Non è la prima volta che Hollywood tenta di riscrivere le regole del cinecomic proponendo un “supereroe antieroico”. Avevamo già apprezzato Will Smith nei panni di Hancock, un alcolizzato dotato di superpoteri, ma molto impacciato e disastroso in ogni sua azione. Ora si aggiunge alla saga dei mutanti X Men, anche se tecnicamente si tratta di uno spin-off o meglio dire una scheggia impazzita di quell’universo, la figura di Deadpool. Con il benestare della Twentieth Century Fox, l’attore protagonista e produttore del film, Ryan Reynolds, traspone sullo schermo – con l’aiuto del regista Tim Miller e degli sceneggiatori di Zombieland – un antieroe mitico e molto amato dai fan dei fumetti Marvel. Dell’umorismo sessuocentrico, Deadpool fa la sua cifra stilistica, ma questa è in realtà solo la punta dell’iceberg poiché ad accompagnare le incessanti gag e battute c’è una coinvolgente love story ottimamente caratterizzata da Reynolds, da Morena Baccarin e dalla scelta molto azzeccata dei pezzi musicali che compongono la colonna sonora del film.

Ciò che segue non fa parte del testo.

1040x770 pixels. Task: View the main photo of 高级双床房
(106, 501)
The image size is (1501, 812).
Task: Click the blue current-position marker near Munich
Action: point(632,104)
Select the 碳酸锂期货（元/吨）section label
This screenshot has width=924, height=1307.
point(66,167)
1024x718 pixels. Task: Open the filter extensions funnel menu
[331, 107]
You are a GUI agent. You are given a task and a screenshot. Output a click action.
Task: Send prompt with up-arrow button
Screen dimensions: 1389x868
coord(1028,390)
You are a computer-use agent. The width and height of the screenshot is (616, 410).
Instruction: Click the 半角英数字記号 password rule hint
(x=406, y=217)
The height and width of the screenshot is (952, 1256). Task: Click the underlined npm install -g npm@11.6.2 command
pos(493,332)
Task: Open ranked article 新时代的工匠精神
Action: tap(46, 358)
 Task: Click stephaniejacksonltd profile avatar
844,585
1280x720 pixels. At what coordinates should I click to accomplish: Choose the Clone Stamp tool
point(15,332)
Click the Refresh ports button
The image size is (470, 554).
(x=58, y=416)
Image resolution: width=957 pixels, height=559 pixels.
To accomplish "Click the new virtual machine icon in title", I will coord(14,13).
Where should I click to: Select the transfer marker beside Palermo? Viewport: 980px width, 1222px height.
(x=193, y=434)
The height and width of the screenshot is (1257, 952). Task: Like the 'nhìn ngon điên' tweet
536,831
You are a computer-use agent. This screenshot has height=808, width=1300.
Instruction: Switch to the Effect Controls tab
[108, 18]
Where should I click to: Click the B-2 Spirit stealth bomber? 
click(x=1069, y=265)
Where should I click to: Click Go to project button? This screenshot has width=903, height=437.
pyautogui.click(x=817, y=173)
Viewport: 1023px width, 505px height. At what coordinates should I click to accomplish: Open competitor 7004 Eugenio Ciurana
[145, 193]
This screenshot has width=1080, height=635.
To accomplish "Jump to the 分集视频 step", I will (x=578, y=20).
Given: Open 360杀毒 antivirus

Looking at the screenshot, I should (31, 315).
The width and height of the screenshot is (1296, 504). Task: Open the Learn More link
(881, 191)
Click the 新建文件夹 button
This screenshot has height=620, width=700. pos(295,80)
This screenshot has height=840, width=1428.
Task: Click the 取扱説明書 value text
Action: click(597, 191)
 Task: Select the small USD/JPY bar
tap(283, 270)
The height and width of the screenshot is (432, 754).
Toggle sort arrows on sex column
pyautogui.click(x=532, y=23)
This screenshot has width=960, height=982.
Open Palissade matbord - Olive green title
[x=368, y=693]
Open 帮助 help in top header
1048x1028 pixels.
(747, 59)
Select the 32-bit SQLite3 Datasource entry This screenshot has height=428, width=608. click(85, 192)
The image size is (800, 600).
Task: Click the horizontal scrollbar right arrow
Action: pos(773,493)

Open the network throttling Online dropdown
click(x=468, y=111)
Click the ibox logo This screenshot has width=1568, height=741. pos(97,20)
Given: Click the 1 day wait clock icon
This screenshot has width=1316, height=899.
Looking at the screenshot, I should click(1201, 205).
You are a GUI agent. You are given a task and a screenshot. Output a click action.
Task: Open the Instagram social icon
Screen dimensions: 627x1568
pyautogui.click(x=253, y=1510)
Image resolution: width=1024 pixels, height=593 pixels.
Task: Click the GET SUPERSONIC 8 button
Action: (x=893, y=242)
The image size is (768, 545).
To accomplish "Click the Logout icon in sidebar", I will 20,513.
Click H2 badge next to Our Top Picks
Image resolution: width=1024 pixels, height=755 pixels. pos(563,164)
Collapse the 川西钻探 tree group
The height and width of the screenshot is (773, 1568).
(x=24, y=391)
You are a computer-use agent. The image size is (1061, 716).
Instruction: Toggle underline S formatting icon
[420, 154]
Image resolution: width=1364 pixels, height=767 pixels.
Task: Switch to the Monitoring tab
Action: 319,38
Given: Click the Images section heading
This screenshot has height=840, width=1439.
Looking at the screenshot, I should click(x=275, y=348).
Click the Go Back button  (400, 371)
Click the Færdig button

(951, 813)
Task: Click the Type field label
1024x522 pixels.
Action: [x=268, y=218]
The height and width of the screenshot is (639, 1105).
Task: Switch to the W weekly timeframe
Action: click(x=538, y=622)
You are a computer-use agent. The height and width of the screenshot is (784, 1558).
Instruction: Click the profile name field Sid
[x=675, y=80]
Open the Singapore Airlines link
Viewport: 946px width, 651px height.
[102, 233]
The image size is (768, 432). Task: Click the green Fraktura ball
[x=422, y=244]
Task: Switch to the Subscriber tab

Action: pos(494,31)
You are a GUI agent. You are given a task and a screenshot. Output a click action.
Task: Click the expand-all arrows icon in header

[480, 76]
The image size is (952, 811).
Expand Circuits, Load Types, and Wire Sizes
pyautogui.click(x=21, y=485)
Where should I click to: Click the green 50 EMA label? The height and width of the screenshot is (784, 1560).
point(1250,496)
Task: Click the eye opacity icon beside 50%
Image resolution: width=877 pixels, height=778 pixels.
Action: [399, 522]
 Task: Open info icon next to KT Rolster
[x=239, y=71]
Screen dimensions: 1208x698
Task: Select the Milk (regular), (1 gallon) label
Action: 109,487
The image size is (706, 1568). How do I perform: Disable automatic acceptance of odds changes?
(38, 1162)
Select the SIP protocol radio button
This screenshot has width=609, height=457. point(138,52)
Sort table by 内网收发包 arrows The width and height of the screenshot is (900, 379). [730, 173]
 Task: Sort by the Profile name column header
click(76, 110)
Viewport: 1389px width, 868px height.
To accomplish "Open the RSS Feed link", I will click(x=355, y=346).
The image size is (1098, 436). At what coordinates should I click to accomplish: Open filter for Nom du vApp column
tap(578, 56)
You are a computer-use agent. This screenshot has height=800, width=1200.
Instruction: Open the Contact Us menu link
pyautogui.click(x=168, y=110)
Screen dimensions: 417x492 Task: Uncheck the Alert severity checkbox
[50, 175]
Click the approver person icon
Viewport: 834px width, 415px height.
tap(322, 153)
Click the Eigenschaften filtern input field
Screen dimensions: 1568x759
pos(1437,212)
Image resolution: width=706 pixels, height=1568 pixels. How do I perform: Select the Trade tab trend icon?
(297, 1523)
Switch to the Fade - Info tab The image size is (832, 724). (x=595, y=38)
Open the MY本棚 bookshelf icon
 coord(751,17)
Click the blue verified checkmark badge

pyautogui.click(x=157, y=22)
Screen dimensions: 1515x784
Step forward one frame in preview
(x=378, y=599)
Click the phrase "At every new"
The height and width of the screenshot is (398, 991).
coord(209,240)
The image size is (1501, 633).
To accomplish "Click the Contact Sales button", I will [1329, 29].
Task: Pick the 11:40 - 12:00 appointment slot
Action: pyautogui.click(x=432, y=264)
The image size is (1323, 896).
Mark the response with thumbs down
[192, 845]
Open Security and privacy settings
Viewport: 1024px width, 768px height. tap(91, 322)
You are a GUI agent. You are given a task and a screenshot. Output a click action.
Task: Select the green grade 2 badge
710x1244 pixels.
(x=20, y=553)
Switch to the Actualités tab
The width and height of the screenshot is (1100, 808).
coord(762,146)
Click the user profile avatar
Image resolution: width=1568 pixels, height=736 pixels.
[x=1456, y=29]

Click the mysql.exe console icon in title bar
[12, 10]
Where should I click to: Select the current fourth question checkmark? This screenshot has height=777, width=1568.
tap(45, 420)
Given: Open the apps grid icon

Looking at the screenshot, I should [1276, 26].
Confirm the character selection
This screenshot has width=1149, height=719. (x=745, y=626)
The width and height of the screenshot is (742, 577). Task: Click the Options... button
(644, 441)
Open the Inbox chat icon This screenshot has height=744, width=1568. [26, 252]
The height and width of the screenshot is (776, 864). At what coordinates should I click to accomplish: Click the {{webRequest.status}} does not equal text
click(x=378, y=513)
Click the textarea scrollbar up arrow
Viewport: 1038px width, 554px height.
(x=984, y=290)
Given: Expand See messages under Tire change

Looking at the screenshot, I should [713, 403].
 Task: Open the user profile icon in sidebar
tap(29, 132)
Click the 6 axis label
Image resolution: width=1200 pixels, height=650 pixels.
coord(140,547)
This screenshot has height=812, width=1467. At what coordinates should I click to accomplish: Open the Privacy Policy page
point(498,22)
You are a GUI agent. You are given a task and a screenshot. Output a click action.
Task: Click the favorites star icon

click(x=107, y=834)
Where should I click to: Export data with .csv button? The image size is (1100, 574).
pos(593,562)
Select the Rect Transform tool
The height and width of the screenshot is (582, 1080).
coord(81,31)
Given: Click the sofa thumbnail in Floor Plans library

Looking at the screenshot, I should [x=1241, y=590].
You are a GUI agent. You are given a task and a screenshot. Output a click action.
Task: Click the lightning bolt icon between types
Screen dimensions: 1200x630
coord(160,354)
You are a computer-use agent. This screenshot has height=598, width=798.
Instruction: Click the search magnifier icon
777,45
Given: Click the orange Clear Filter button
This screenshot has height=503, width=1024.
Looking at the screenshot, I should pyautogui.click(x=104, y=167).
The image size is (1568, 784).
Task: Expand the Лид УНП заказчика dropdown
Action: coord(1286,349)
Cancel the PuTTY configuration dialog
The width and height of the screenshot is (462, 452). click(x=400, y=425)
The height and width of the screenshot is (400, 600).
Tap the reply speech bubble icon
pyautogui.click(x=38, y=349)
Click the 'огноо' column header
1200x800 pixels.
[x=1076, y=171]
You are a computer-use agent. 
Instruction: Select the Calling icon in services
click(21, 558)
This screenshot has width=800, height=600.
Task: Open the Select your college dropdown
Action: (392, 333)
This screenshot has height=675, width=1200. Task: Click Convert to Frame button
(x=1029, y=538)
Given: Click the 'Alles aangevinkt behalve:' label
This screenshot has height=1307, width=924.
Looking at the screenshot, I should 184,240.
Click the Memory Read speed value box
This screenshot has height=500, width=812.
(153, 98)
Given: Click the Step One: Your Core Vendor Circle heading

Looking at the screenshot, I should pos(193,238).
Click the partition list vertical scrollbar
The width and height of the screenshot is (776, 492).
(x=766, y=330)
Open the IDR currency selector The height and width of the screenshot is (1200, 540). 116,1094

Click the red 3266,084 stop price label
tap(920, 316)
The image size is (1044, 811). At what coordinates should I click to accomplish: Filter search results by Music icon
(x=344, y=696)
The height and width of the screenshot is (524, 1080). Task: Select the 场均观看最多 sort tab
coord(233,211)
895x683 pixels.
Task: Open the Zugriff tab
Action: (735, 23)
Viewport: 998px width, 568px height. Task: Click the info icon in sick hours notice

Il cancro colpisce Wade Wilson e lo spinge a mettersi nelle mani di chi poi sarà la sua rovina, pur salvandolo e donandogli dei poteri, e metterà in pericolo la sua dolce metà. Come in X Men, la diversità e la paura tornano ad essere il centro drammatico e conflittuale di una storia che riesce a sopperire al prevedibile calo di interesse proprio grazie alla natura umoristica del personaggio, alla “rottura della quarta parete” e ai suoi movimenti zigzaganti a livello temporale. La formula vincente, insomma, sta nella destrutturazione dei pilastri classici del cinecomic come di altri generi. Deadpool diverte sin dai titoli di testa e viene da pensare che questa versione più scanzonata, politicamente scorretta, a tratti pulp del cinecomic avrebbe guadagnato qualcosa di più con qualcuno come Tarantino alla cabina di regia. Ma forse sarebbe stato pretendere troppo per un film comunque mainstream, pur essendo più adulto, violento e ipersessualizzato della media.